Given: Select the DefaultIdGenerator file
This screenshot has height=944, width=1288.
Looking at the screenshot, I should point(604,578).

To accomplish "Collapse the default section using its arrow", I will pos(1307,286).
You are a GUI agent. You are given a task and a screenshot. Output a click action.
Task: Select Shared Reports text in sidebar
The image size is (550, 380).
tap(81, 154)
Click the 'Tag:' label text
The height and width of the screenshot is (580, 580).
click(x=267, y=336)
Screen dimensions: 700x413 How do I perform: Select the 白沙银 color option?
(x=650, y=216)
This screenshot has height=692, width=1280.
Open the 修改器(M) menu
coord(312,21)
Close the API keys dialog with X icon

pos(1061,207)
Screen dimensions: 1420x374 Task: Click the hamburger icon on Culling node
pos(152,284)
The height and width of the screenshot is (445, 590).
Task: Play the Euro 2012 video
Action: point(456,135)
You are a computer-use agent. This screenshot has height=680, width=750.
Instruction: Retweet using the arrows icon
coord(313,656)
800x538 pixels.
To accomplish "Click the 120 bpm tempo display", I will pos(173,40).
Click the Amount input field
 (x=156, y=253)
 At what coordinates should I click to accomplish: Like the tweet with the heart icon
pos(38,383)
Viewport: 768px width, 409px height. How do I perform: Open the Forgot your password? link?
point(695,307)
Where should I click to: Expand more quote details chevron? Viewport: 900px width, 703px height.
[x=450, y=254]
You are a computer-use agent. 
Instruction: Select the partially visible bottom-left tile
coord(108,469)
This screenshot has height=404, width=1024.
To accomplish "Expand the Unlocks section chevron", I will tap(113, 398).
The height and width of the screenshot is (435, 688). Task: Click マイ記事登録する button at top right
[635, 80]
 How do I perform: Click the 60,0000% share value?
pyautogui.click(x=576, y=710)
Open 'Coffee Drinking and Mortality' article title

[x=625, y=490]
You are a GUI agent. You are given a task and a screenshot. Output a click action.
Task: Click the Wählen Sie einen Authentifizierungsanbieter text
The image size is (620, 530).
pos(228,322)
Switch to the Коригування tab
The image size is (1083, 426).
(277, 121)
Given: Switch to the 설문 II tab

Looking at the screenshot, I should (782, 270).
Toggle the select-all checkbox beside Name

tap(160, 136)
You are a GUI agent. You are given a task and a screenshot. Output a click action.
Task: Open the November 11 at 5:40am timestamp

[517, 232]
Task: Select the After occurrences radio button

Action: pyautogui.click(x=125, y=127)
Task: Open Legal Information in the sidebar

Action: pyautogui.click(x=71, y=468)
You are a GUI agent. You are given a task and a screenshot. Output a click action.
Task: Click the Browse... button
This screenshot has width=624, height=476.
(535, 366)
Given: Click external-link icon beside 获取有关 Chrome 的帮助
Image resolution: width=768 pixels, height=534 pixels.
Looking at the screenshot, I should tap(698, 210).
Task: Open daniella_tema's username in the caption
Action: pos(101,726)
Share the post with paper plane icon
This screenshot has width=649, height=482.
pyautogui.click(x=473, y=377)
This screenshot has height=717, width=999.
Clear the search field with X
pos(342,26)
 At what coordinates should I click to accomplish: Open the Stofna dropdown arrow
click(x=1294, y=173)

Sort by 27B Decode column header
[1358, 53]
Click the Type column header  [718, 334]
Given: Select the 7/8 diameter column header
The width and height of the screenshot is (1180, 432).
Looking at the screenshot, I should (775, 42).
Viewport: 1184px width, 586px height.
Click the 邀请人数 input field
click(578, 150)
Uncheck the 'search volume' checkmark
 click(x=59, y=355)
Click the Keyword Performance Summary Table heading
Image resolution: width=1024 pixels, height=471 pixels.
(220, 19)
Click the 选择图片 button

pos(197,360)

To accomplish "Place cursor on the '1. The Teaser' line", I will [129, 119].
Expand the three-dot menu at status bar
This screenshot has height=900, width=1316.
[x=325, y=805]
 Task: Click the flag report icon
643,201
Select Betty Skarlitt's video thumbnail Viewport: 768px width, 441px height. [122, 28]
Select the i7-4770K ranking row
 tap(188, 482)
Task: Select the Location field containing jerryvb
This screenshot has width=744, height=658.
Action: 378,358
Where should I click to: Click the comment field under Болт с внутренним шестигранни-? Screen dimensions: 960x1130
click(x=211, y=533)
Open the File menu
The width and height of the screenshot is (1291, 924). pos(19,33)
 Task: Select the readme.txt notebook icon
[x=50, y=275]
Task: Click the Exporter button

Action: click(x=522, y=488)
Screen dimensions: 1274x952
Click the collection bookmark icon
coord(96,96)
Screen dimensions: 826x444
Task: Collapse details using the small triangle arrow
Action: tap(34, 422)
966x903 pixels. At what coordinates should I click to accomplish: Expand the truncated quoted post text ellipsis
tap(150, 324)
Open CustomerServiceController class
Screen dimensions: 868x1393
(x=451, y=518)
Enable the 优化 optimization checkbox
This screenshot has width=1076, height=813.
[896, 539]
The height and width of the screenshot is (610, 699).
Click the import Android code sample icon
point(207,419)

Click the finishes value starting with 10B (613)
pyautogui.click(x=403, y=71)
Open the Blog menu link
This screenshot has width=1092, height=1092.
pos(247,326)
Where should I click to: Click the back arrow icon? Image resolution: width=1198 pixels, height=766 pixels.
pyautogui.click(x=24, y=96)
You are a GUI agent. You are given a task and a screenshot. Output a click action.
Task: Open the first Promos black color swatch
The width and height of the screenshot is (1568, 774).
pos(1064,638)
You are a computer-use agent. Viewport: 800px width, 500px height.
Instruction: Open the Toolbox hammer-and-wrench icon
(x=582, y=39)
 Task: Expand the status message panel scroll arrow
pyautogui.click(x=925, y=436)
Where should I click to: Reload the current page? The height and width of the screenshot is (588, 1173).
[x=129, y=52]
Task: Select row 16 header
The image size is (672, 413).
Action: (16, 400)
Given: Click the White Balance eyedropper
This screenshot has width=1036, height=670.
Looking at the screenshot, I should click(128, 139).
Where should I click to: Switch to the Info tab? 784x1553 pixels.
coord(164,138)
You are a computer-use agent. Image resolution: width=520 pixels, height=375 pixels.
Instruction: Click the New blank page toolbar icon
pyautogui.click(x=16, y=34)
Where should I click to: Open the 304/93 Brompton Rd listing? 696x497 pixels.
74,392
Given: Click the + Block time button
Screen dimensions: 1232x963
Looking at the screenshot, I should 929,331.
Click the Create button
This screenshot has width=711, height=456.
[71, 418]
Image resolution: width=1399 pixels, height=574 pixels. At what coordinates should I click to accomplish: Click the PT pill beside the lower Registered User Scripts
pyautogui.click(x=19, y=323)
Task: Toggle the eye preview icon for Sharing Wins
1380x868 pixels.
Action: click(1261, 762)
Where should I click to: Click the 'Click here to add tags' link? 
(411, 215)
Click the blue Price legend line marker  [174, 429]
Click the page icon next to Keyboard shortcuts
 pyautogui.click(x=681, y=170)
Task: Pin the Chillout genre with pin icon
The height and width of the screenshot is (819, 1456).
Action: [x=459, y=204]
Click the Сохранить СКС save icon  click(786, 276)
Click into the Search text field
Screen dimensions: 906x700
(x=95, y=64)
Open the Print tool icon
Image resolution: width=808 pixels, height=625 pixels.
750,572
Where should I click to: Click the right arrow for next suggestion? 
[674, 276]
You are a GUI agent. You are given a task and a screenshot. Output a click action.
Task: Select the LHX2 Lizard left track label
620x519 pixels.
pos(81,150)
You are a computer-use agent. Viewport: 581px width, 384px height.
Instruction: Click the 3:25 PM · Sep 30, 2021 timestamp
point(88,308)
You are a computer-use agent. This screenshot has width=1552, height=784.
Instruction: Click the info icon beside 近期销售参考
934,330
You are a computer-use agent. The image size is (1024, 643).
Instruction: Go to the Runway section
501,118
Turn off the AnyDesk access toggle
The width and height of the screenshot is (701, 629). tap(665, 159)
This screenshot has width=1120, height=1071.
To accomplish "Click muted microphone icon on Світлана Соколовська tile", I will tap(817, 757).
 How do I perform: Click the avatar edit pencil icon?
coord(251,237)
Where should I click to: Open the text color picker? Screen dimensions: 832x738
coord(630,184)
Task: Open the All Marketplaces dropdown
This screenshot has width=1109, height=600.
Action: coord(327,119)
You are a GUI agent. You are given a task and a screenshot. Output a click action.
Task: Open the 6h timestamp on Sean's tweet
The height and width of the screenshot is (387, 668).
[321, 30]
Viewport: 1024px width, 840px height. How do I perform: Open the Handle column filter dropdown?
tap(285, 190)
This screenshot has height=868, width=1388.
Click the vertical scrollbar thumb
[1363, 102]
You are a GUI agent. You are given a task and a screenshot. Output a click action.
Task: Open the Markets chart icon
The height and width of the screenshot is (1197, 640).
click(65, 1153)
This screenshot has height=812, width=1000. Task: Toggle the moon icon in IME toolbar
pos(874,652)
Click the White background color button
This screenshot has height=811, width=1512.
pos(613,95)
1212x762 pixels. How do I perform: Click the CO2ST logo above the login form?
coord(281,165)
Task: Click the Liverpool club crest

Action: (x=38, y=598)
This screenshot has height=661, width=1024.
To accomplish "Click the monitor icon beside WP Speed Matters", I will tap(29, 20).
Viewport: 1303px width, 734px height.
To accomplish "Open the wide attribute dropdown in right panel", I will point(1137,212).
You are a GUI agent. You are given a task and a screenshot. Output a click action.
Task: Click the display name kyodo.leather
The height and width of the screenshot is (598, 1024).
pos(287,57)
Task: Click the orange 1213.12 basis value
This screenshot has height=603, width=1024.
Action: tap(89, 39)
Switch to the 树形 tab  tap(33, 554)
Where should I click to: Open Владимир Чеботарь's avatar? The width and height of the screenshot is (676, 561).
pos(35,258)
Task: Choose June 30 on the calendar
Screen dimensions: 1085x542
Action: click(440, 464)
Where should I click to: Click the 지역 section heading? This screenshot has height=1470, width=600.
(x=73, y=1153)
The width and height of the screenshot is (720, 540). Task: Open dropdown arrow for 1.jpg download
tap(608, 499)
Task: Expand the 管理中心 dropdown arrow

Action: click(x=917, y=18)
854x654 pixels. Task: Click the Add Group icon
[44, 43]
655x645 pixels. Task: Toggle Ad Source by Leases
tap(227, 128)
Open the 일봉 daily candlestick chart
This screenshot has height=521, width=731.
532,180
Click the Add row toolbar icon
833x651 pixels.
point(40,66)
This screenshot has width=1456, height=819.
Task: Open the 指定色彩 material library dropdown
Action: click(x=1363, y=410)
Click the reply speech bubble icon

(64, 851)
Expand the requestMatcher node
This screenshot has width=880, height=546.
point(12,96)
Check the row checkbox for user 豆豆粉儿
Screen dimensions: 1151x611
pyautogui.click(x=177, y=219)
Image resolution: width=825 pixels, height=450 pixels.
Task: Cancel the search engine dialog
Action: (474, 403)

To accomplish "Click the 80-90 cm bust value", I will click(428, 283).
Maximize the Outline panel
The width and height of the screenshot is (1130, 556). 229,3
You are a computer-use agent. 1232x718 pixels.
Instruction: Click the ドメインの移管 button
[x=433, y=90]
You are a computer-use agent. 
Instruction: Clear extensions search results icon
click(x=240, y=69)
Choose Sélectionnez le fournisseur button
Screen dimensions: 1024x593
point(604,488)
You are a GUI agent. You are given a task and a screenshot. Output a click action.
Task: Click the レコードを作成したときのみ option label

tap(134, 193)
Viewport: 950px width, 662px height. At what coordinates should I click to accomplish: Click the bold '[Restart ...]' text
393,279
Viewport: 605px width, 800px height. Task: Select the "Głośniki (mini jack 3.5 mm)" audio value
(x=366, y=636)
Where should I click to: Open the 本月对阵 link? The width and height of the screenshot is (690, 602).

::::

• PROBLEM: Wherever the string "display" occurs in a line of the listing above, count that line, and report only the total.

• TASK RESPONSE: 2